Task to complete:
In full and unaltered, output the records below.

Task material:
== Segment start ==

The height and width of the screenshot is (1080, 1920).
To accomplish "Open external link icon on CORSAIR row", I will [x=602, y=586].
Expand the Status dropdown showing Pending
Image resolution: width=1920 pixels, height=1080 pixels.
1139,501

== Segment end ==

Task output:
The height and width of the screenshot is (1080, 1920).
To accomplish "Open external link icon on CORSAIR row", I will [x=602, y=586].
Expand the Status dropdown showing Pending
Image resolution: width=1920 pixels, height=1080 pixels.
1139,501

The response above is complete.